Dear Grandma: Notes on the “Grotesque” in Modern Art
After I started this blog, my grandma commented on a link I shared from it on Facebook. Yeah, my grandma is cool and has a Facebook. As a matter of fact, you should like her page, “Marilyn Bogdanffy” (artist). She is an artist, which is why I found her comment interesting. She said,
“Why is your generation so bent on seeing the bad, sad and the ugly in their art? I get the black humor but it worries me.”
and later commented on a print I posted:
“You’ve had the best of everything–cheer up!”
Her argument, for my case at least, was that kids who have a normal/privileged upbringing don’t have much to be upset about. And then (and here I’m sort of inferring/extrapolating from her comment to encompass other artists of my generation who come from all walks of life), I think she wanted to know why the grotesque is more prevalent in all modern art.
My immediate reaction, being the contrarian that I am, was to ask, “is the grotesque really more prevalent in modern art?” Was her question valid at all? What about some of the artists who came before her–artists she undoubtedly studied during her development as an artist? An easy example could be Egon Schiele. What was up with his obsession with all those anorexic bitches? What about the classic beauty of the curvy, feminine form? I happen to love his work, but some would probably not enjoy his incorporation of the grotesque with beauty.

**Data entries:**
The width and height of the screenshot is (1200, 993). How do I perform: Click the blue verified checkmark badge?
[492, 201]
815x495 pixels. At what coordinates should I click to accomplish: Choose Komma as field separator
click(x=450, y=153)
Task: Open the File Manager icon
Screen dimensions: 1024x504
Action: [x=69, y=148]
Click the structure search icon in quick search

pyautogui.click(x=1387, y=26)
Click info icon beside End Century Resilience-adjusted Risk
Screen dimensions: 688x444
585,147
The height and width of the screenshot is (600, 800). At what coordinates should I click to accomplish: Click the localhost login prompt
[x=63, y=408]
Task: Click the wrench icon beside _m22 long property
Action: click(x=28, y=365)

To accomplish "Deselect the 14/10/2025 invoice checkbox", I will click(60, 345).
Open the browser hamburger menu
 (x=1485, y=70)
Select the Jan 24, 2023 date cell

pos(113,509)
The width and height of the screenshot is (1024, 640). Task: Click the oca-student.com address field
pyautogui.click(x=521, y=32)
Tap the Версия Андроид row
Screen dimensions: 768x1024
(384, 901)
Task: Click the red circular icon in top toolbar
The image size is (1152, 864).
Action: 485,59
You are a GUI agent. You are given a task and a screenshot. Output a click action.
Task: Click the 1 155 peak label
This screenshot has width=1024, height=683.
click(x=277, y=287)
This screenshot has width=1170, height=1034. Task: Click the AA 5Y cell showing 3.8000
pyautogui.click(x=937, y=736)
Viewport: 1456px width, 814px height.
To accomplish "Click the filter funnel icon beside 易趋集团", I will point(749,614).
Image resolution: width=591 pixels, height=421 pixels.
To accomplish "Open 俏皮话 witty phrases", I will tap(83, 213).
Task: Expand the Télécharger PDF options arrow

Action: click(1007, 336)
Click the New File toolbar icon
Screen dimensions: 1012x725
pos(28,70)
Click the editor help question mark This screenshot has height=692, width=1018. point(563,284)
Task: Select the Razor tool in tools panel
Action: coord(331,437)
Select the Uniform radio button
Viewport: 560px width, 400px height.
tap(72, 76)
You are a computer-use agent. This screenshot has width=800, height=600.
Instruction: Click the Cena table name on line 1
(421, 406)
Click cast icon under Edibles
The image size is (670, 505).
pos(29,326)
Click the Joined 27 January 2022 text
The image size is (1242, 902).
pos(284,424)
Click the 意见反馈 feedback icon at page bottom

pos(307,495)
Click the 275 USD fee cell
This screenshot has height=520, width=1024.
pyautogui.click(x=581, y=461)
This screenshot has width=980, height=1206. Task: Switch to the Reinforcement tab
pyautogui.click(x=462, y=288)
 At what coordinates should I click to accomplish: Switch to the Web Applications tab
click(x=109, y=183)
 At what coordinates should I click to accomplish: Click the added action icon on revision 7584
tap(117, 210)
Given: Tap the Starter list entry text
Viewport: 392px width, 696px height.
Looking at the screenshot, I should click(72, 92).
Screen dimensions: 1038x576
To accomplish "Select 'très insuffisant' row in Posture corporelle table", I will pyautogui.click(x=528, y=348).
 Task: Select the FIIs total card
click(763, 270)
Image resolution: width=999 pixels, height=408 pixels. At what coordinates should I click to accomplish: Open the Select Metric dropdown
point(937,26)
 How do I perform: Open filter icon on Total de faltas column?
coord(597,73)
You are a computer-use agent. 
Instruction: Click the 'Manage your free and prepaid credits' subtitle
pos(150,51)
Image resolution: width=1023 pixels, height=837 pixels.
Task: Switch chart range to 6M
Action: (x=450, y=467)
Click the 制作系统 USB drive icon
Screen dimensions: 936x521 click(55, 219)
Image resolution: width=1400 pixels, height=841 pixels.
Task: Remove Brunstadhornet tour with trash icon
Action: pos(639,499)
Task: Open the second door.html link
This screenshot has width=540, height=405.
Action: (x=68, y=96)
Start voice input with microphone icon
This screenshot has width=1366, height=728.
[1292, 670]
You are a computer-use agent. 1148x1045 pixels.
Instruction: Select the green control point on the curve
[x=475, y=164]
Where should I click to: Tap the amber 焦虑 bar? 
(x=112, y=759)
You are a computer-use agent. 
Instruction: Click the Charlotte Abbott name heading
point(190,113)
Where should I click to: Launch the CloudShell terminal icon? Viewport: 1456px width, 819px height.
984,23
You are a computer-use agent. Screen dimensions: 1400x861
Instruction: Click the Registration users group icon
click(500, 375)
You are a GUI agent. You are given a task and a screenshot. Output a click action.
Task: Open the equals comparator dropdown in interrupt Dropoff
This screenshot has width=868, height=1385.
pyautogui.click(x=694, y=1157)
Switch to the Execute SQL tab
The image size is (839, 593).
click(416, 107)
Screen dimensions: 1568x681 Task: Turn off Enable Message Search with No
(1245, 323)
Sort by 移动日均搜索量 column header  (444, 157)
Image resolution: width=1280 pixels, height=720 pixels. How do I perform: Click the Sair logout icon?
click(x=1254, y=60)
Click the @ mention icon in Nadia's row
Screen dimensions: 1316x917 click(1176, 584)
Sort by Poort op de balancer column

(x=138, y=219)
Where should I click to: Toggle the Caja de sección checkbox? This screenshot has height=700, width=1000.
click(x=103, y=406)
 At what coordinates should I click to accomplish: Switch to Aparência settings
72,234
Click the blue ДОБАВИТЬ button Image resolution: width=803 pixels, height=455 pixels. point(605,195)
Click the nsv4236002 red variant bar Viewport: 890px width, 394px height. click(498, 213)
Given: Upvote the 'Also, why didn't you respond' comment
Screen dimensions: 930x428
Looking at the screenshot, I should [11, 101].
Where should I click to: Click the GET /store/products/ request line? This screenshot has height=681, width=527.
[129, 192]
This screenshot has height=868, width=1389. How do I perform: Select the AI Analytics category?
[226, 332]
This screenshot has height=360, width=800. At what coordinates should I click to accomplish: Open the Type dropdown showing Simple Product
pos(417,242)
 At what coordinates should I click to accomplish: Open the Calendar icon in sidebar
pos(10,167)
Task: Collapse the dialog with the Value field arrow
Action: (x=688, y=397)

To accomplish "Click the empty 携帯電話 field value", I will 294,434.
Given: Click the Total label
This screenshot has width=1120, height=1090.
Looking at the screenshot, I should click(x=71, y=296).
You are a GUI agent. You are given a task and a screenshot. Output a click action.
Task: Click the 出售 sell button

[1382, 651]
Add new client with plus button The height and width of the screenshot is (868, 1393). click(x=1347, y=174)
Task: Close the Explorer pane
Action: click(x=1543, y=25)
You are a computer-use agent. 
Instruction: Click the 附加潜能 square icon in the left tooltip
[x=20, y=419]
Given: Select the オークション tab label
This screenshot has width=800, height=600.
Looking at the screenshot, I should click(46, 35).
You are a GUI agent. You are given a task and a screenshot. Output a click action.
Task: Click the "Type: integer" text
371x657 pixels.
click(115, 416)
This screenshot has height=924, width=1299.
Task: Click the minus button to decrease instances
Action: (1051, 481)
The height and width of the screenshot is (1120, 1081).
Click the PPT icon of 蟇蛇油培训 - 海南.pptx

**Request 1:** Transcribe the blog post on the grotesque in modern art word for word, starting at "and later commented" and ending at "all modern art.".
**Request 2:** In the blog post on the grotesque in modern art, which artist does the writer name as an easy example of someone who came before the grandmother?
The records were taken from a different source than the blog post.

**Worked solution 1:**
and later commented on a print I posted:
“You’ve had the best of everything–cheer up!”
Her argument, for my case at least, was that kids who have a normal/privileged upbringing don’t have much to be upset about. And then (and here I’m sort of inferring/extrapolating from her comment to encompass other artists of my generation who come from all walks of life), I think she wanted to know why the grotesque is more prevalent in all modern art.

**Worked solution 2:** Egon Schiele